Fluval stuff is compatible with and only with the fluvial stuff. A complete replacement is required if you don't want to be replacing the fluvial cartridges constantly.


----------



## lg0815 (Aug 24, 2009)

i know that i am talking about the post from aquarium plants i might get that tonight


----------



## bsmith (Jan 8, 2007)

Here is a thread started by the man who introduced me/provided me with access to the parts in order to pics togather my own dual stage regulator run system. 

http://www.barrreport.com/showthread.php/6470-Dual-Stage-Regulators

Here us a thread on here that has just started on the topic. I have both of my systems completely outlined and the rough cost of them. 

http://www.plantedtank.net/forums/e...ng-ideal-co2-regulator-kit-2.html#post1237464

Milwaukee regulators are not good pieces of equipment at all. Then consider for a moment that you could purchase a used dual stage regulator for LESS money. 

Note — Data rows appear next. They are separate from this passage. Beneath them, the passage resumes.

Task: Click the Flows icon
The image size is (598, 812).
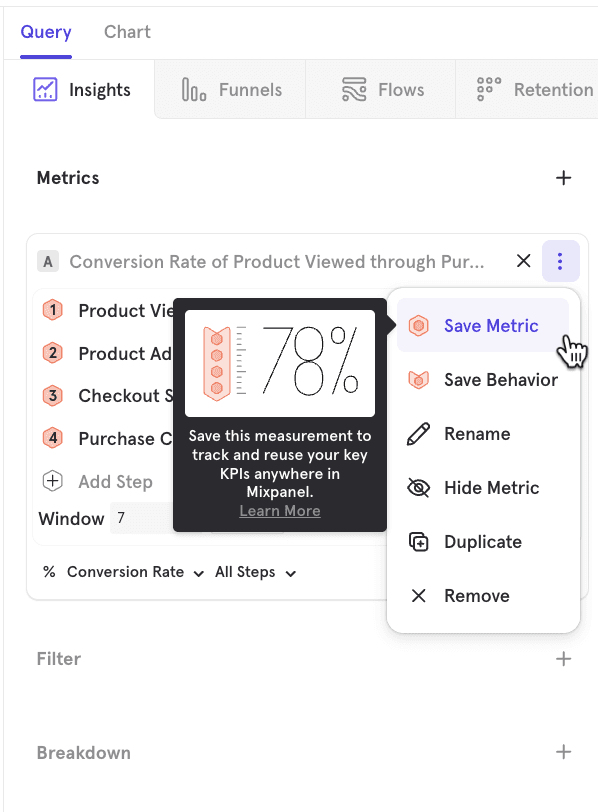Action: point(354,90)
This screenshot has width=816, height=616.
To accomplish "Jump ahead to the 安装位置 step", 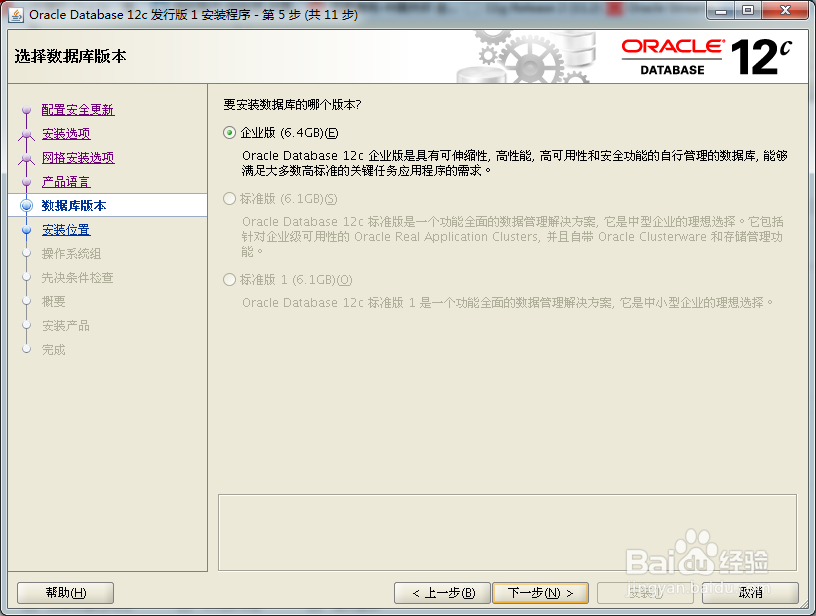I will (x=65, y=228).
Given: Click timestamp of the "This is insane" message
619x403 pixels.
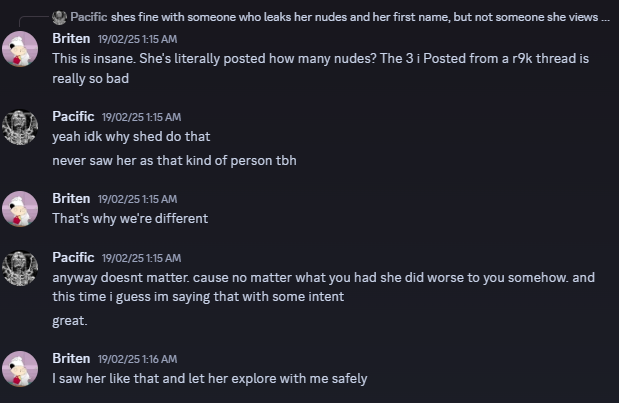Looking at the screenshot, I should 137,39.
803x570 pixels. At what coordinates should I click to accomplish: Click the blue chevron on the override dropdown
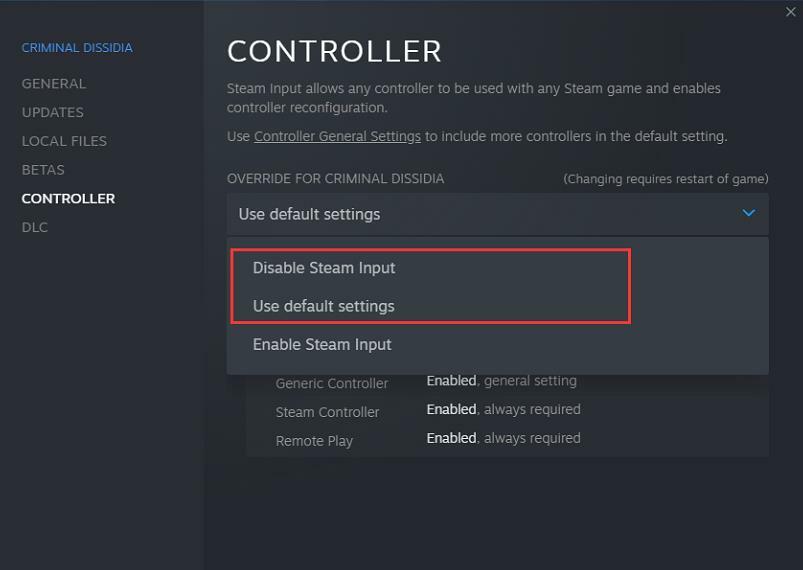click(x=749, y=213)
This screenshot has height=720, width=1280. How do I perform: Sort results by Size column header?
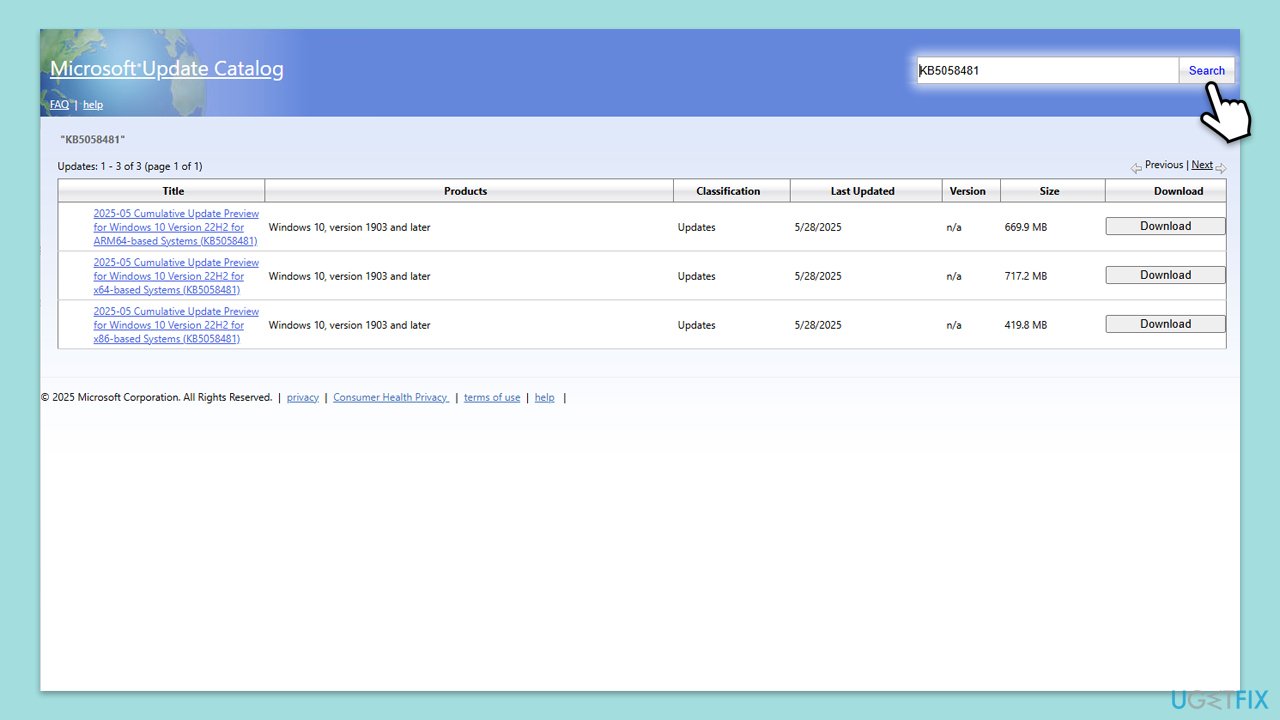pos(1049,191)
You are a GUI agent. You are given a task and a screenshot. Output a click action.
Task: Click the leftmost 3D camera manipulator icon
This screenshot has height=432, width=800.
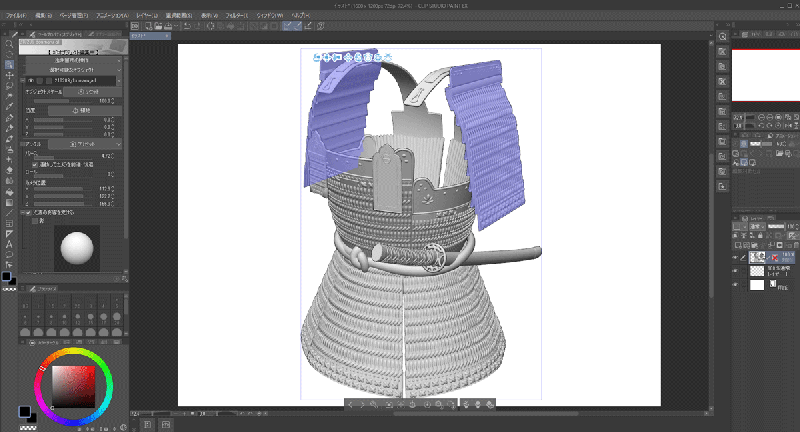pos(317,57)
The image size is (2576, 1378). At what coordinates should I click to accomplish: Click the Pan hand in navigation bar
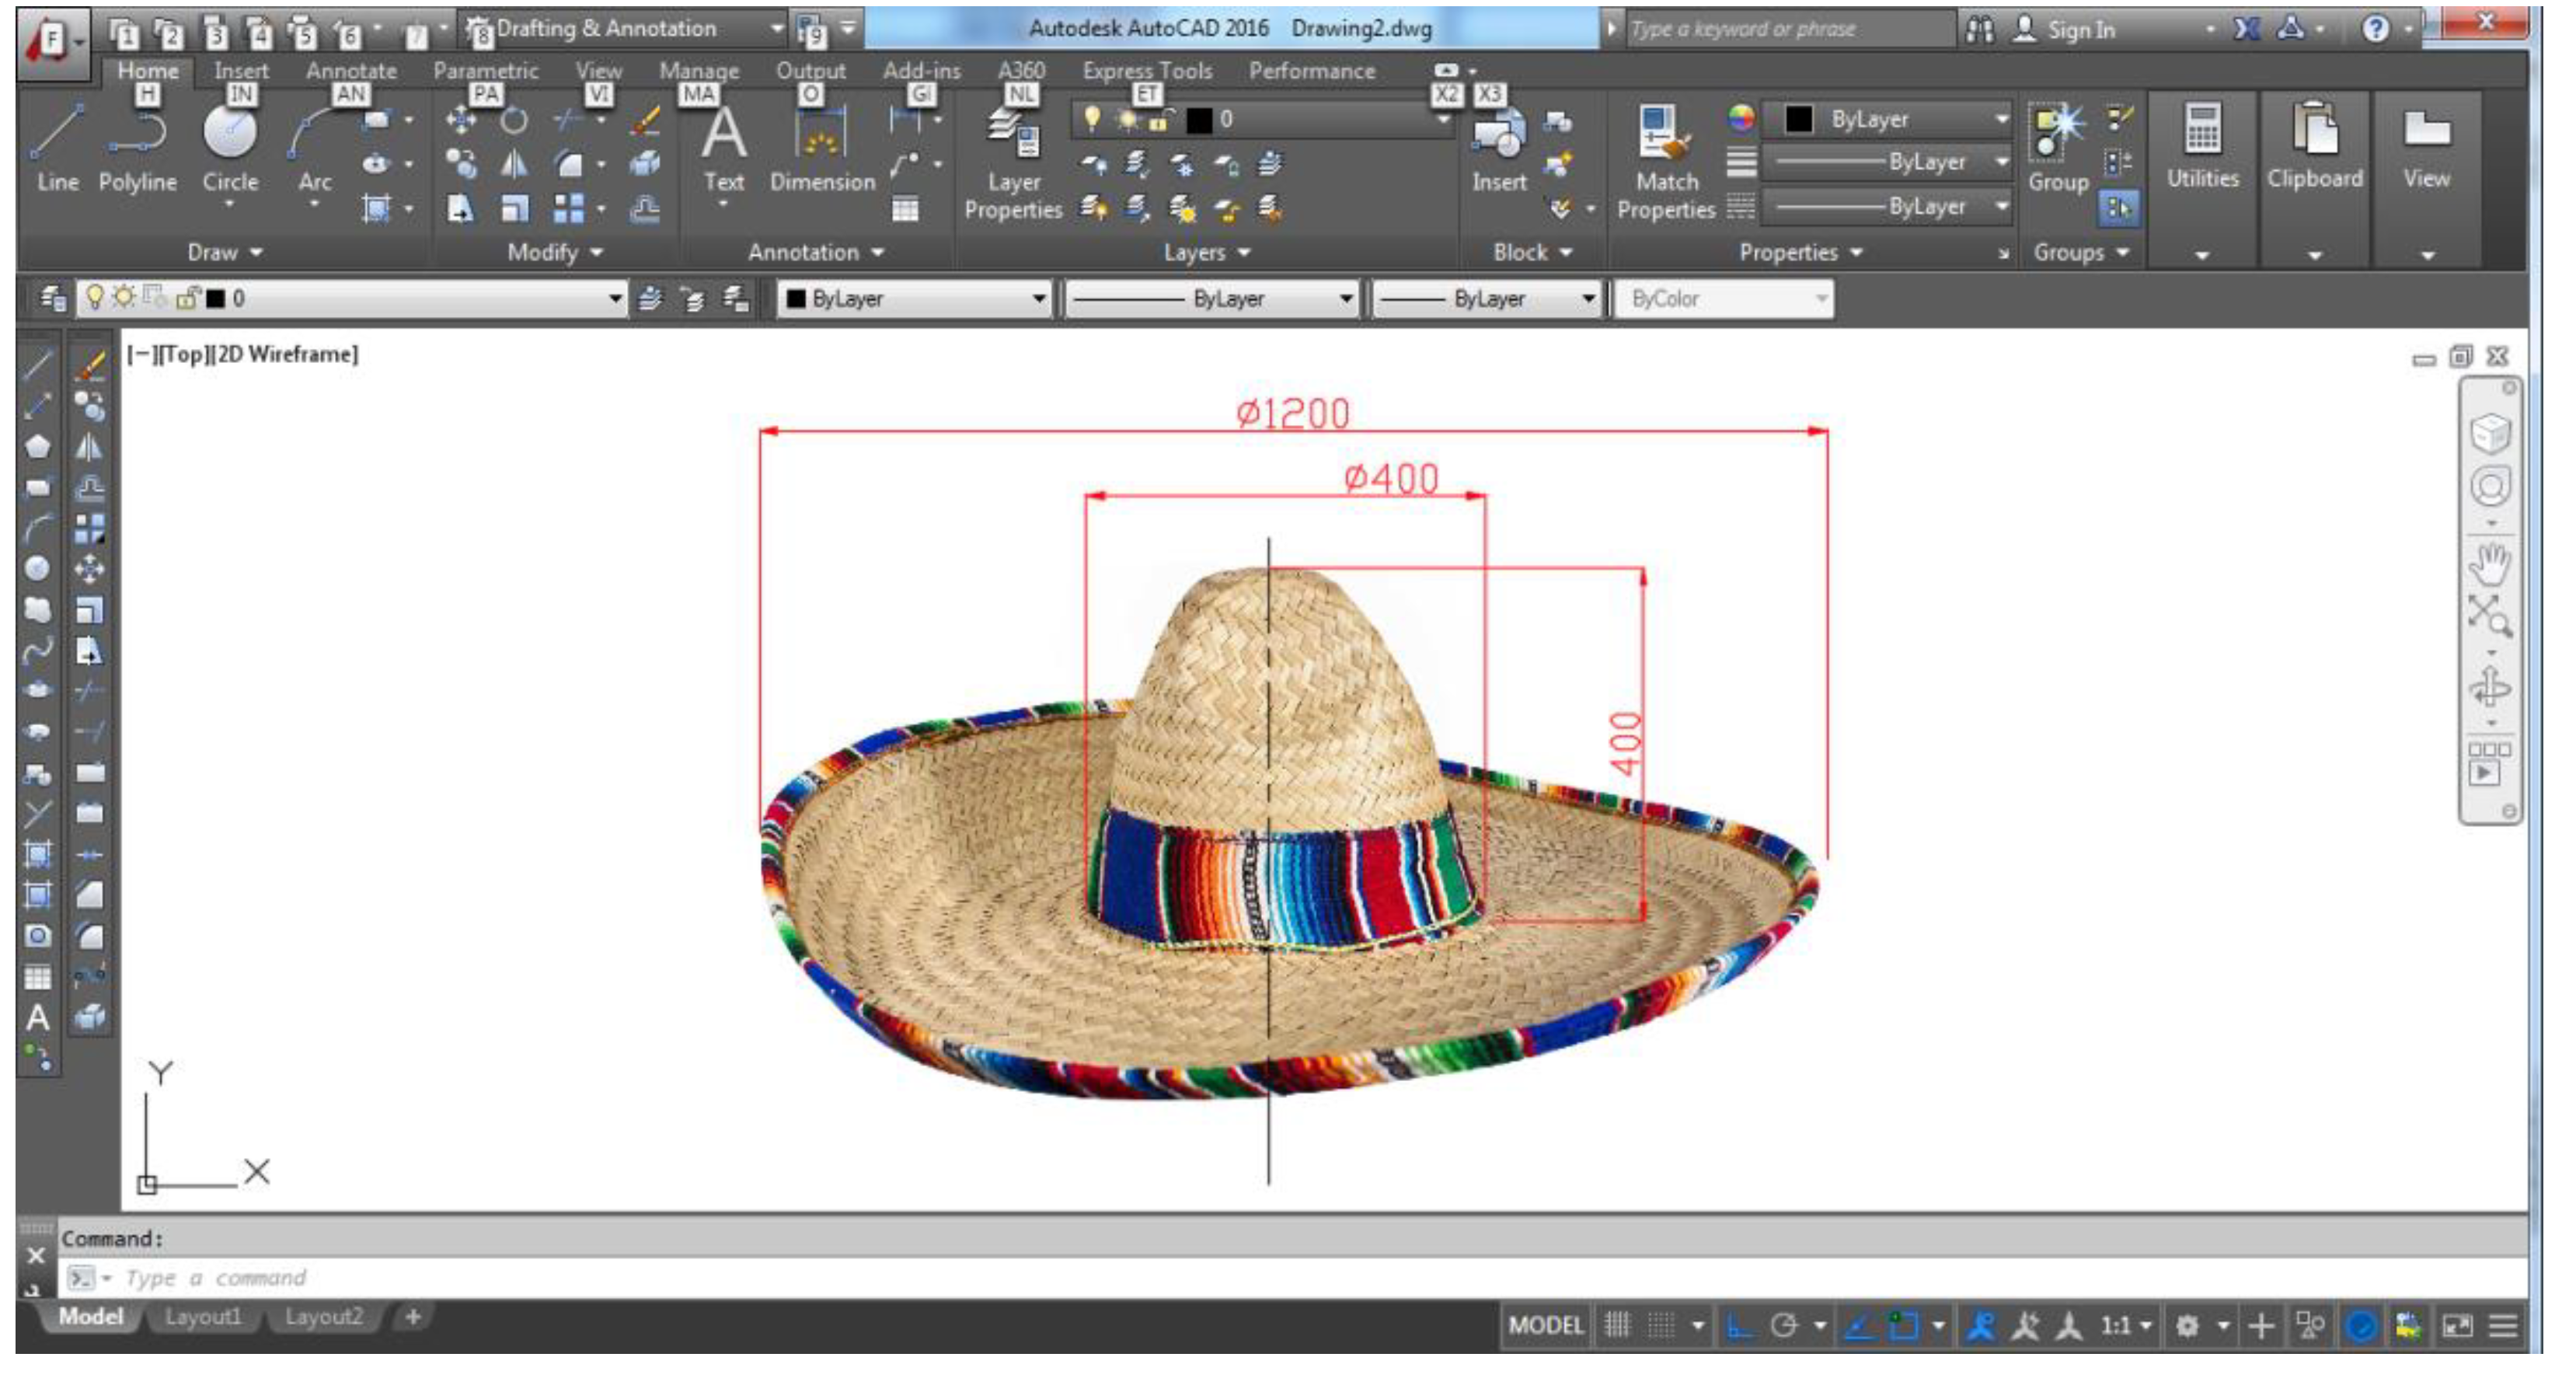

Again, it will be more work and take you longer but in the end with the help of craigslist, eBay, this and other aquatic plant sites you will in the end have a co2 system that will out perform and be much more reliable then ANY all in one kit on the web for more then likely less money.


----------



## bustah8 (Dec 23, 2010)

I bought the 20g co2 mini kit. Had it hooked up for 3 days. On the third day I went to fill the chambers, no gas came out. I assumed it was empty and closed the regulator and began to remove it from the cartridge, when a very loud bang went off followed by a cloud of hissing co2. I installed another cartridge and still no gas will come out. My first thought is maybe I did something wrong, but I can't help wonder if these things are just junk.


----------



## bsmith (Jan 8, 2007)

bustah8 said:


> I bought the 20g co2 mini kit. Had it hooked up for 3 days. On the third day I went to fill the chambers, no gas came out. I assumed it was empty and closed the regulator and began to remove it from the cartridge, when a very loud bang went off followed by a cloud of hissing co2. I installed another cartridge and still no gas will come out. My first thought is maybe I did something wrong, but I can't help wonder if these things are just junk.


Sorry to confirm your doubts on the quality of the co2 system but from almost every review or post containing info on them it is always about disappointment from either poor performance or from the lack of reliability/dependability of the systems.


----------